In a video produced by the IKEA Foundation that shows how to assemble the housing unit, an engineer explains: “It is like an IKEA bookshelf, easy to be transported and set up in the field.”

IKEA partner with UNHCR to develop refugee housing in the Kawergosk camp in northern Iraq.

The older model of the UNHCR tent is made of non-weather resistant fabric and flimsy poles that provide little protection from the elements. They are designed to only last about six months whereas the new shelters are said to last up to six years.

It took the Lebanese government six months of convincing before they begrudgingly allowed a trial run of these shelters. Even then, they did not allow nearly enough for all of the refugees who needed them. About half of the 2.5 million refugees fleeing Syria’s brutal three-year civil war have settled in Lebanon, and Lebanese officials are in no hurry to make it a permanent visit.

Lebanon’s concern that the massive influx of Syrian refugees might become permanent is founded in history. In 1948, after the mass exodus of Palestinians following the establishment of Israel, tens of thousands of Palestinian refugees fled to the surrounding countries of Jordan, Lebanon, and Syria. The tents that were originally set up to absorb these migrants were gradually replaced by concrete houses, and they have been there ever since.

Or take Jordan, where the Palestinians who fled there now make up two-thirds of the total population, the majority of whom are still living in the original UNHCR camps that were set up generations ago. Now 60 years later, the camps that were supposed to be temporary are dilapidated slums that are rife with crime, drugs, and unemployment.

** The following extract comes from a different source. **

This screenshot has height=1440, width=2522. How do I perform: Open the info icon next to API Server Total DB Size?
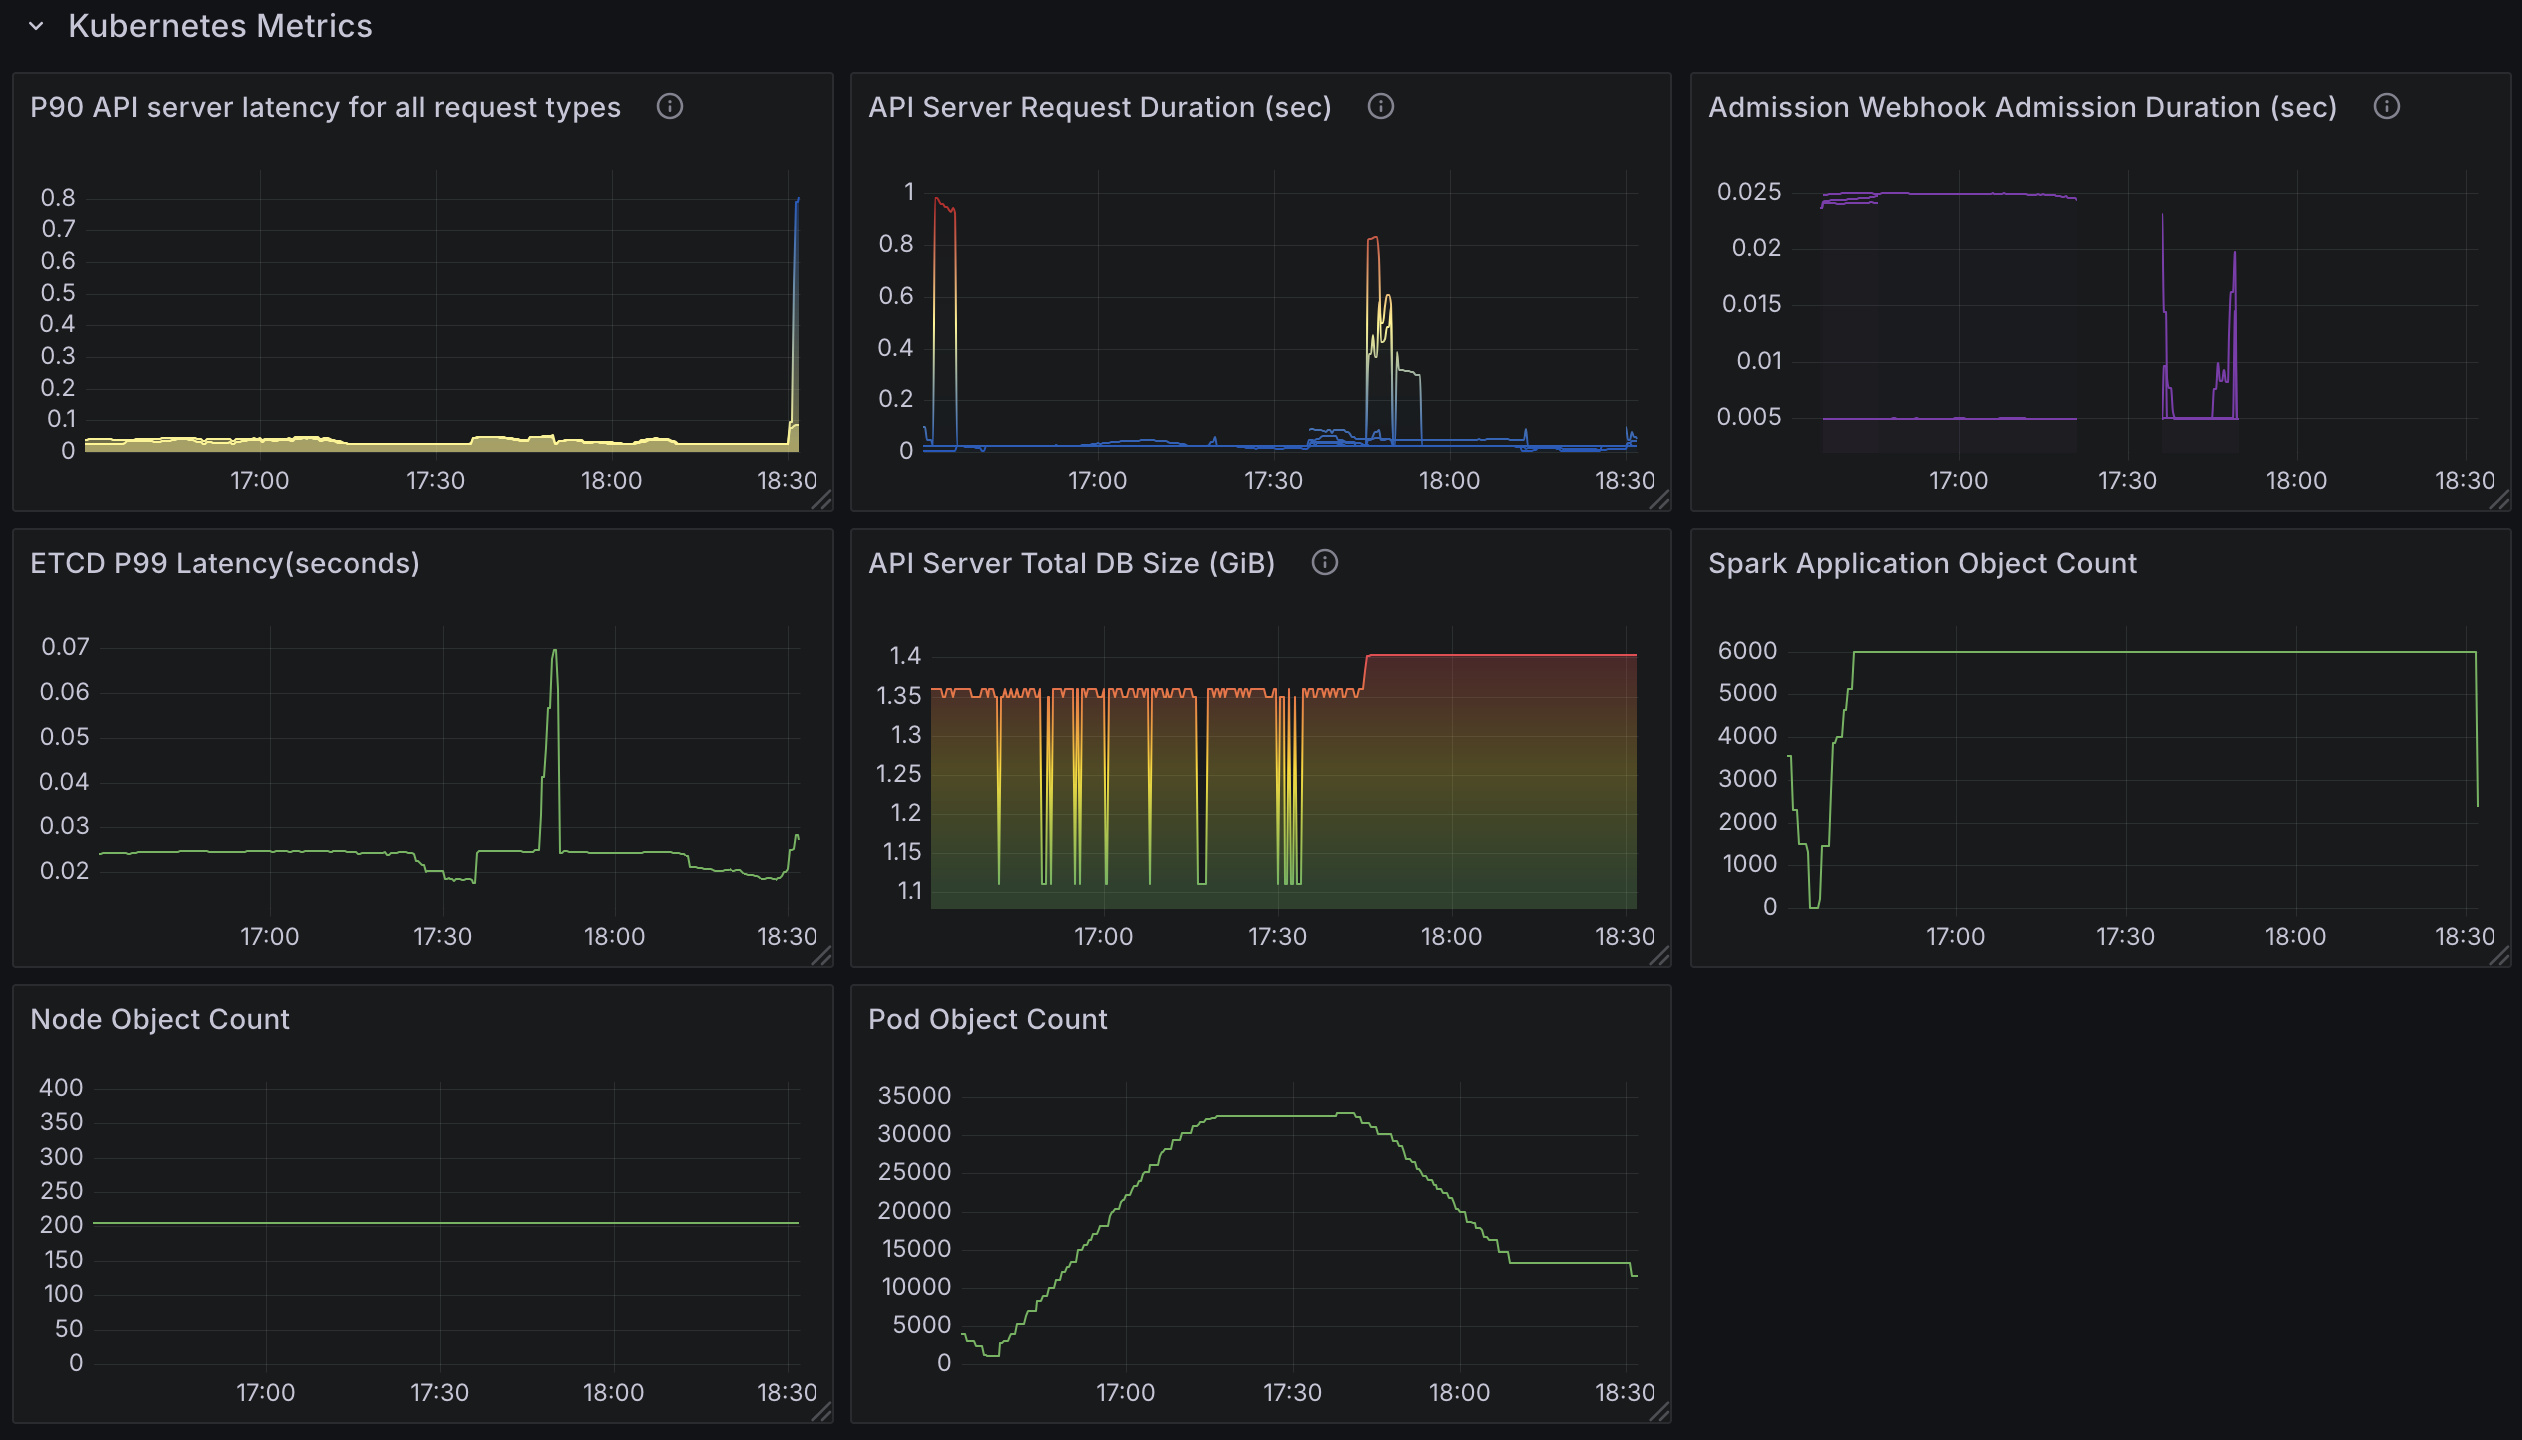(x=1325, y=563)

UNHCR is aware of these concerns. “The shelters have been designed so that they are modular and you can dismantle and take them down, if the refugees wish to return,” said Delarue. But they will still not be able to fully solve the rapidly deepening refugee crisis in Syria.

The UN estimates that eight million Syrians will be displaced by the end of 2014, according to Reuters, and it is unlikely that all of these people will be living in IKEA housing.